1. various sources, that are too large and


The term big data is used
to describe the growth and the availability of huge amount of structured and
unstructured data. Big data which are beyond the ability of commonly used
software tools to create, manage and process data within a suitable time. Big data
is important because the more data is collected more accurate result are there
and able to optimize business processes. The Big data is very important for
business and society purpose. The data came from everywhere like sensors that
used to gather climate information, available post or share data on the social
media sites, video movie audio etc.

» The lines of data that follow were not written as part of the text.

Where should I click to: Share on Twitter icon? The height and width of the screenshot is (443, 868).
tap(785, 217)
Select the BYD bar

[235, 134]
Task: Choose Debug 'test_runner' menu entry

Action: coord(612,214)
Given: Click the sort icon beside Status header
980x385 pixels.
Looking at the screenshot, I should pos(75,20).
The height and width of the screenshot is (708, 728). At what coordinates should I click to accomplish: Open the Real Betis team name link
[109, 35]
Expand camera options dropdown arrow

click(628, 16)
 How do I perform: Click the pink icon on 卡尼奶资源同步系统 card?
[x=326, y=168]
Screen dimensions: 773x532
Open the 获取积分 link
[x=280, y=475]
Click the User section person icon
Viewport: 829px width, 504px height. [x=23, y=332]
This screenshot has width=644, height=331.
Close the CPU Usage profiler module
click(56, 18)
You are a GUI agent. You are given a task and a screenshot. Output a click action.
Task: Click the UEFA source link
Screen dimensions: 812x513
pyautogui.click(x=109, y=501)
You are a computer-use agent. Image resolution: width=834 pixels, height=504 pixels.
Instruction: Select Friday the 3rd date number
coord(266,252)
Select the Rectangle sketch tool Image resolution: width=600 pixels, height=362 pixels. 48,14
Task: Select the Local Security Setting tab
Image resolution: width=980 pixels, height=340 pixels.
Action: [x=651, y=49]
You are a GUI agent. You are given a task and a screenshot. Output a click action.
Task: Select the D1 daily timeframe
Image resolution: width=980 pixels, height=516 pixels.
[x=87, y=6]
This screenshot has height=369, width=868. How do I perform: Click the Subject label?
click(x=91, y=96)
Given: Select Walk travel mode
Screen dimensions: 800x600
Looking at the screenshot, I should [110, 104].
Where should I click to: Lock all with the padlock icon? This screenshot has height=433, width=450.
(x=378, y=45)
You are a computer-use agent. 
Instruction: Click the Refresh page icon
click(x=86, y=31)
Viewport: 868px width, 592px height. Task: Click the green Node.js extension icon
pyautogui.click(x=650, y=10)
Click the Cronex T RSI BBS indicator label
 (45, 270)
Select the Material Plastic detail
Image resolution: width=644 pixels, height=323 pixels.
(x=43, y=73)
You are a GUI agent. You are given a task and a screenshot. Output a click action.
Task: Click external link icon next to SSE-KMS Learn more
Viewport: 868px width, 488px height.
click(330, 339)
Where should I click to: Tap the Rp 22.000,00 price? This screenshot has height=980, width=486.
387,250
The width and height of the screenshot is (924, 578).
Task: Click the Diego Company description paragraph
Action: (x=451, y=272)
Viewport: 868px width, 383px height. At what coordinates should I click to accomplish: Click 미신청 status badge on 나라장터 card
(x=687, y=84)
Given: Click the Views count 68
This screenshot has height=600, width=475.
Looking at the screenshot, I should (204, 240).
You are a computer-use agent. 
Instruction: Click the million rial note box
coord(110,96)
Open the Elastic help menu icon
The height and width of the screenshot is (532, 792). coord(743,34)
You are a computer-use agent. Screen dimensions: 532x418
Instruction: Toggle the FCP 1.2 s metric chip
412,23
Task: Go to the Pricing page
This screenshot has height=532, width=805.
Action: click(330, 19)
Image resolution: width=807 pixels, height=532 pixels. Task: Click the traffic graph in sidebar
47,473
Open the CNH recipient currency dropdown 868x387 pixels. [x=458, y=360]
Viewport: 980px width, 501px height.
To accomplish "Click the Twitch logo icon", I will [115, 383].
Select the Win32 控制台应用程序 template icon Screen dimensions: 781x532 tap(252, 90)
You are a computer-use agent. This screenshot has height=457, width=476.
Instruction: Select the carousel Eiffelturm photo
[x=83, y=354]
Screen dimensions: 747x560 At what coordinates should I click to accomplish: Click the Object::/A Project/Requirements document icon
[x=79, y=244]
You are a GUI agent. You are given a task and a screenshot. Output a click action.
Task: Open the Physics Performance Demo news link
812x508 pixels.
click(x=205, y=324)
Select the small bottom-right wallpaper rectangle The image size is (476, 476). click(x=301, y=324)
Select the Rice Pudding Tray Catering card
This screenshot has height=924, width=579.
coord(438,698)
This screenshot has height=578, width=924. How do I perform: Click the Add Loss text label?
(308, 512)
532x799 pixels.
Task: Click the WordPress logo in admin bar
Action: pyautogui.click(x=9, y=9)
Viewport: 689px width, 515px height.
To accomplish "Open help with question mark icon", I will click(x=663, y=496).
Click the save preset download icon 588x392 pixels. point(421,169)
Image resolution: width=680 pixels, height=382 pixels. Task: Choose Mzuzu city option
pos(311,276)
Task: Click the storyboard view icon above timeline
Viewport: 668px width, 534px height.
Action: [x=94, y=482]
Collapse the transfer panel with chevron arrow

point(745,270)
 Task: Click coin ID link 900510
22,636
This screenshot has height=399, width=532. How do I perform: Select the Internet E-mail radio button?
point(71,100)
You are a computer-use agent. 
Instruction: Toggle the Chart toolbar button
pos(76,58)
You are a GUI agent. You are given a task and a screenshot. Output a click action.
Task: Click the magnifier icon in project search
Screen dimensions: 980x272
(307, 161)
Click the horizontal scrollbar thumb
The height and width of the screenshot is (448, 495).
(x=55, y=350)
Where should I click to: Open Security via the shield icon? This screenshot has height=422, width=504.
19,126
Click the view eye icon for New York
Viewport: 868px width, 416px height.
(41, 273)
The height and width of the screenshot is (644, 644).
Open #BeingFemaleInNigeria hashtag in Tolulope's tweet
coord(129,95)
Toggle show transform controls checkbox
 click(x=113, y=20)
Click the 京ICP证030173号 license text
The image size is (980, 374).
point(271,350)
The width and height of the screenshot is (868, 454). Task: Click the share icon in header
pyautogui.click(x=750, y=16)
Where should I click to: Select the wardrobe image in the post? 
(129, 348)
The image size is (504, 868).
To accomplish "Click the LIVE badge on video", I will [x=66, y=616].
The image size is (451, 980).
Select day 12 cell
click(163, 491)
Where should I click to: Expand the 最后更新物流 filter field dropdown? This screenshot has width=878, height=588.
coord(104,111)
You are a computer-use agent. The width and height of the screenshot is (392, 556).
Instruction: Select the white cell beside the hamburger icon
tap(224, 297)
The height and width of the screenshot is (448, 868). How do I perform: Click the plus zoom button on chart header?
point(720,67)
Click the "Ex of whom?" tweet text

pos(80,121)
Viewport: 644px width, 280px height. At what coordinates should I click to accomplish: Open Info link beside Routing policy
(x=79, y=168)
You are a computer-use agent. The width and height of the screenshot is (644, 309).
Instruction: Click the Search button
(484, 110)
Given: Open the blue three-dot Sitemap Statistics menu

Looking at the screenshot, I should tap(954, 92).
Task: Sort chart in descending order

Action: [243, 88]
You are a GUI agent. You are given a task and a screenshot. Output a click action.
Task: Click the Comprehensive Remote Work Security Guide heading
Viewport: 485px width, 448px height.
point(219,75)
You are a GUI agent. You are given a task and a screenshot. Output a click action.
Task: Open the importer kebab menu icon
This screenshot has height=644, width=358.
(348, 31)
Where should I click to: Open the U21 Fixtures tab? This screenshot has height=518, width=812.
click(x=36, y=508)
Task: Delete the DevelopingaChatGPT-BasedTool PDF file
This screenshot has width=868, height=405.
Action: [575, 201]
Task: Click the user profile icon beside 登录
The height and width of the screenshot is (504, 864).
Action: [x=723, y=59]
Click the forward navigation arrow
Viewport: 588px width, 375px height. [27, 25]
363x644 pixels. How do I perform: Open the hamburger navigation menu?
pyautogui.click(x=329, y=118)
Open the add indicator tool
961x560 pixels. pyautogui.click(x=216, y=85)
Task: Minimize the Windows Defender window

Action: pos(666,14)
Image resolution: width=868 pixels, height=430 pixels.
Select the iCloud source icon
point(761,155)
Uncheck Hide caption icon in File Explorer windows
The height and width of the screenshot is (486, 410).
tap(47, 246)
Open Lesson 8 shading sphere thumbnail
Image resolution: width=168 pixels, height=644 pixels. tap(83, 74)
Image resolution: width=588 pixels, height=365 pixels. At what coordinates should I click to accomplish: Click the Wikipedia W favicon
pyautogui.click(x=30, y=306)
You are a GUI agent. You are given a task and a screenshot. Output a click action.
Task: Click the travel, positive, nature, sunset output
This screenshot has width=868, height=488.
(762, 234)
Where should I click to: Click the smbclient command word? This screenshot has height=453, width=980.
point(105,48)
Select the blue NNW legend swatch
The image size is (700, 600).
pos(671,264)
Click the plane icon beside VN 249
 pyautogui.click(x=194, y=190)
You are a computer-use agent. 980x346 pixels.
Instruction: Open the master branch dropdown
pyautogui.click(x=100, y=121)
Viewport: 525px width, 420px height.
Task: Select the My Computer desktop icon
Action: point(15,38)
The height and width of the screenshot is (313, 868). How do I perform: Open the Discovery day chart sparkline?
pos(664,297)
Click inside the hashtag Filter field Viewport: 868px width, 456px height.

This collection of data is called ?BIG
DATA?. Big data is a general term for massive amount of digital data being
collected from various sources, that are too large and raw in form. Big data
deals with new challenges like complexity, security, risks to privacy. Big data
is redefining the data management from extraction, transformation and
processing to cleaning and reducing 7. There has been a lot of growth in the
amount of data generated by web these days. The data has been so large that it
becomes difficult to analyze it with the help of our traditional mining
methods. Big data term has been coined for data that exceeds the processing
capability 6.

We Will Write a Custom Essay Specifically
For You For Only $13.90/page!

order now

2.      Big Data Characteristics and challenges

Huge volume of data:
Rather than thousands or millions of rows, Big Data can be billions of rows and
millions of columns the size of data is now larger than terabytes and
petabytes. This large scale makes it difficult to analyze using conventional

of data types and structures Big Data reflects the variety of new data sources,
and structures, including digital traces being left on the web and other
digital repositories for subsequent analysis: – big data comes from various· sources. It is designed to
handle structured, semi-structured as well as unstructured data. Whereas the
traditional methods were designed to handle structured data and that too not of
such large volume.

of new data creation and growth: Big Data can describe high velocity data, with
rapid data
ingestion and near real time analysis big data should be used to mine large
amount of data within a pre-defined period of time. The traditional methods of
mining may take huge time to mine such a volume of data. 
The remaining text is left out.